__Source extract__
Delivering his spring statement yesterday, chancellor Philip Hammond announced that a planned revaluation of business rates – the tax levied on non-residential property in the UK – would be brought forward a year, to 2021. The change would be followed by revaluations every three years, with the next taking place in 2024.
Dugher (pictured) wrote to Hammond last November to ask for an urgent review of his plans to raise business rates by 4%, which the industry umbrella group says will disproportionately affect the music business and could leave many venues “fighting to survive”.
Responding to yesterday’s spring statement, Dugher welcomed plans bring forward the revaluation by one year, but says the move falls well short of a review “urgently needed to help thousands of businesses in the UK music industry”.
“Venues and studios need help now and can’t afford to wait until 2021”
“Many music venues and studios are still reeling from the huge hikes in business rates following last year’s revaluation,” he says. “Venues and studios need help now and can’t afford to wait until 2021.
“We need an urgent review of the disproportionate rates many venues and studios face if we are to maintain our vibrant and diverse music scene. The chancellor needs to press the fast-forward button and make that happen.
“It is plainly unfair, for example, that one small venue – the Lexington [200-cap.] in north London – has to endure a rise of 118% in its rateable value yet Arsenal FC’s 60,000-capacity Emirates Stadium nearby enjoyed a 7% cut in its rateable value.”

__Listing__
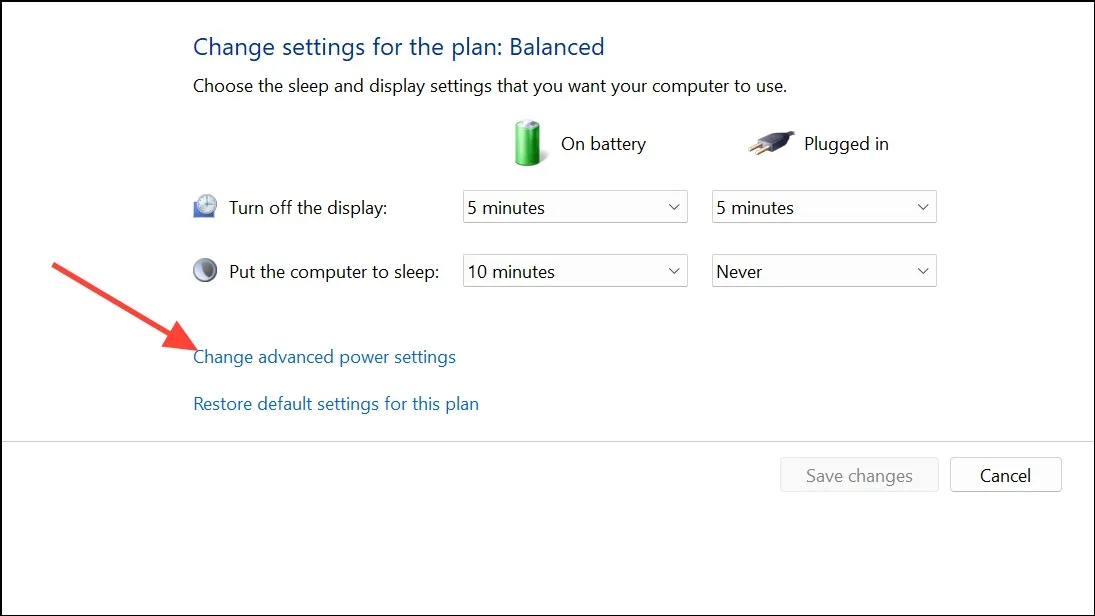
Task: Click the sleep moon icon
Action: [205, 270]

==

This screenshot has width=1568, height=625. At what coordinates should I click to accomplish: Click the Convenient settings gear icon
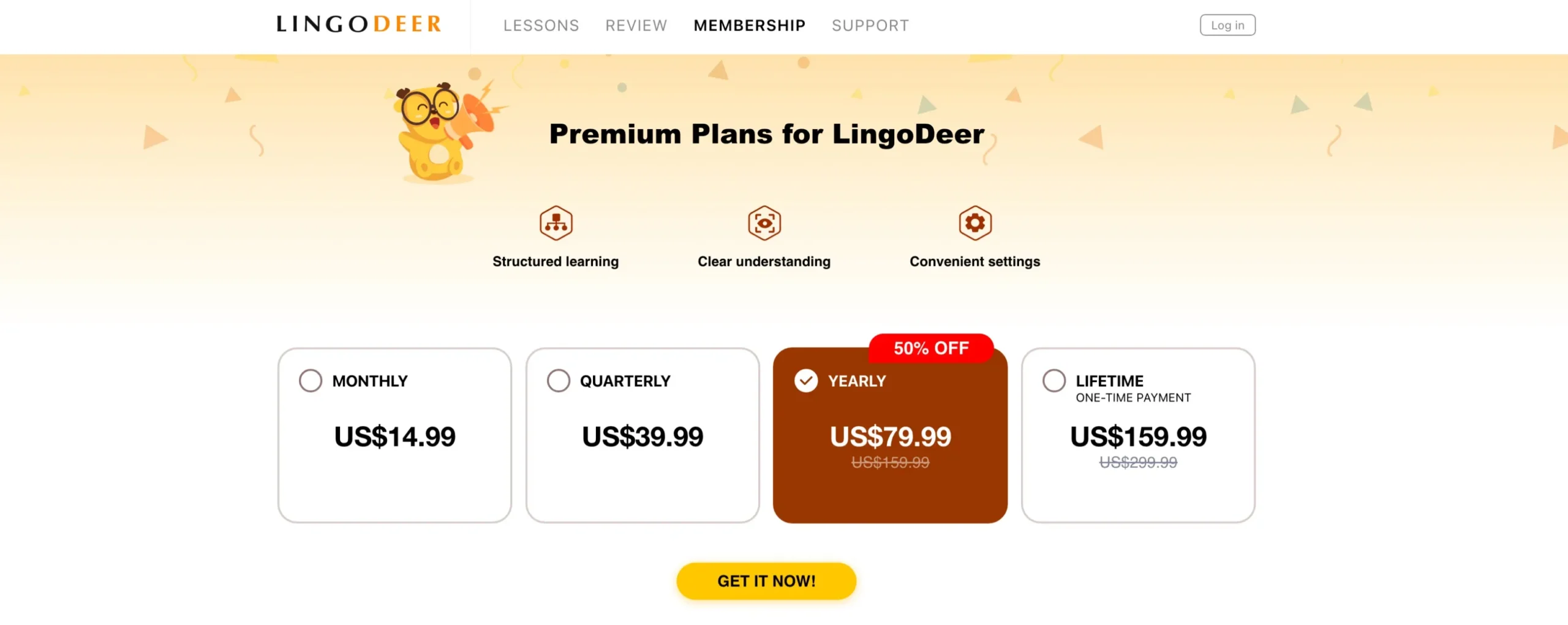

__Directions for this task__
Proceed with the text on business rates and music venues, picking up after its final sentence. The records have no connection to the text on business rates for music venues.

__Solved exercise__
“We are in great danger of losing the bedrock that has enabled the UK to be one of the world’s great sources of forward-thinking music”
George Akins, owner of DHP Family, came out in support of Dugher’s call for an urgent review, commenting: “We welcome the fact that the government is looking more urgently at business rates for music venues. This is certainly an issue for many venues across the country but it is far from being the only issue. Rent increases, unhelpful bureaucracy and redevelopments are all hitting small venues especially in the capital.
“Fundamentally small venues showcasing grass roots, contemporary music should be seen as cultural venues – in the same way as concert halls and arts theatres – which are eligible for subsidies. We are in great danger of losing the bedrock that has enabled the UK to be one of the world’s great sources of forward-thinking music.”
Separately, Dugher welcomed a separate initiative by the chancellor to provide £80 million for small and medium businesses to recruit apprentices.